[BEGIN DOCUMENT]

Nannette Streicher (née Anna-Maria Stein; 2 January 1769, Augsburg – 16 January 1833, Vienna) was a German piano maker, composer, music educator, writer and a close friend of Ludwig van Beethoven.

Life
Nannette Streicher was the sixth child of the organ and piano maker Johann Andreas Stein in Augsburg (1728–1792) and his wife Maria Regina Stein née Burkhart. Early on, she received piano lessons from her father, who was influenced by his friend Ignaz von Beecke. In Augsburg Nannette Stein played piano at concerts, sometimes with her friend Nanette von Schaden. In 1787 she sang "some minor arias" in a concert. She had to give up singing later for health reasons. After her father's death on 29 February 1792, she continued the piano workshop independently.

Building pianos
In 1793 she married the musician Johann Andreas Streicher (1761–1833) and moved with him to Vienna in 1794. She took over her father's business, which was called J.A. Stein.  Initially she partnered with her 16-year-old younger brother Matthias Andreas Stein (1776-1842) under the business name Geschwister Stein.  After 1802, she and her brother parted company, and she continued building pianos under her name (Nannette Streicher née Stein). With the support of her husband and from 1824 to 1825 with their son, Johann Baptist (1796–1871) as a partner, the business became an important piano manufacturer.  They produced 50 to 65 grand pianos each year. Johann Baptist Streicher was the sole owner of the factory, which under his leadership acquired many patents and became world famous. The company was sold in 1896 to the brothers Stingl.

[END DOCUMENT]
[BEGIN RECORDS]

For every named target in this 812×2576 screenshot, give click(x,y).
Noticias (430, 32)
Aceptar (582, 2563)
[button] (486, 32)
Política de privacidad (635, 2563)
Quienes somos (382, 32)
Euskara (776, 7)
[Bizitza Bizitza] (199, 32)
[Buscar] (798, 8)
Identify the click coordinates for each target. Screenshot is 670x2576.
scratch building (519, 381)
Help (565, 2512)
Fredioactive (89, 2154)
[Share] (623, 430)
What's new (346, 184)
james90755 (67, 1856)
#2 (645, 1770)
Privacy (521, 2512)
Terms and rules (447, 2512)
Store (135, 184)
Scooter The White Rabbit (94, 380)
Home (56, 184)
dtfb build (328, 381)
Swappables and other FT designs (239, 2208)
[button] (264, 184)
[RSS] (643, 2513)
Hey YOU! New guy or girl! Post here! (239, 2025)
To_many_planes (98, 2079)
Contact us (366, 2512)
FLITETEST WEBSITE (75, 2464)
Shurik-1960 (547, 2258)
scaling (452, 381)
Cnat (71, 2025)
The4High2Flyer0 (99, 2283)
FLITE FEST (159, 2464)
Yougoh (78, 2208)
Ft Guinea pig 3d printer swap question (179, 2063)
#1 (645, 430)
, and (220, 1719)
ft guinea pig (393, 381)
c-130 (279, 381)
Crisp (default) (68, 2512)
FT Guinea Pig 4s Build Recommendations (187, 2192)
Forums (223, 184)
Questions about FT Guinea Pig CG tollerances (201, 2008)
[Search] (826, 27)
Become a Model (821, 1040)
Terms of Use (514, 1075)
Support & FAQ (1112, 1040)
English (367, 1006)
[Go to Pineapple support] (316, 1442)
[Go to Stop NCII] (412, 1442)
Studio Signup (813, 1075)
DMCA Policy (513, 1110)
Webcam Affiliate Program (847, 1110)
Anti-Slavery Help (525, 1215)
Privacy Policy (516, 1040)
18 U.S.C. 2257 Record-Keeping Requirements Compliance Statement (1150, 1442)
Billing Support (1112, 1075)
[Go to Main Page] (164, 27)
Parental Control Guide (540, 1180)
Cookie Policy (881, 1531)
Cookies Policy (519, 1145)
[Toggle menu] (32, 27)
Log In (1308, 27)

[END RECORDS]

**EXERCISE TASK:** Retype the entire biography of Nannette Streicher word for word. The items have no connection to the biography of Nannette Streicher.

**ANSWER:**
Nannette Streicher (née Anna-Maria Stein; 2 January 1769, Augsburg – 16 January 1833, Vienna) was a German piano maker, composer, music educator, writer and a close friend of Ludwig van Beethoven.

Life
Nannette Streicher was the sixth child of the organ and piano maker Johann Andreas Stein in Augsburg (1728–1792) and his wife Maria Regina Stein née Burkhart. Early on, she received piano lessons from her father, who was influenced by his friend Ignaz von Beecke. In Augsburg Nannette Stein played piano at concerts, sometimes with her friend Nanette von Schaden. In 1787 she sang "some minor arias" in a concert. She had to give up singing later for health reasons. After her father's death on 29 February 1792, she continued the piano workshop independently.

Building pianos
In 1793 she married the musician Johann Andreas Streicher (1761–1833) and moved with him to Vienna in 1794. She took over her father's business, which was called J.A. Stein.  Initially she partnered with her 16-year-old younger brother Matthias Andreas Stein (1776-1842) under the business name Geschwister Stein.  After 1802, she and her brother parted company, and she continued building pianos under her name (Nannette Streicher née Stein). With the support of her husband and from 1824 to 1825 with their son, Johann Baptist (1796–1871) as a partner, the business became an important piano manufacturer.  They produced 50 to 65 grand pianos each year. Johann Baptist Streicher was the sole owner of the factory, which under his leadership acquired many patents and became world famous. The company was sold in 1896 to the brothers Stingl.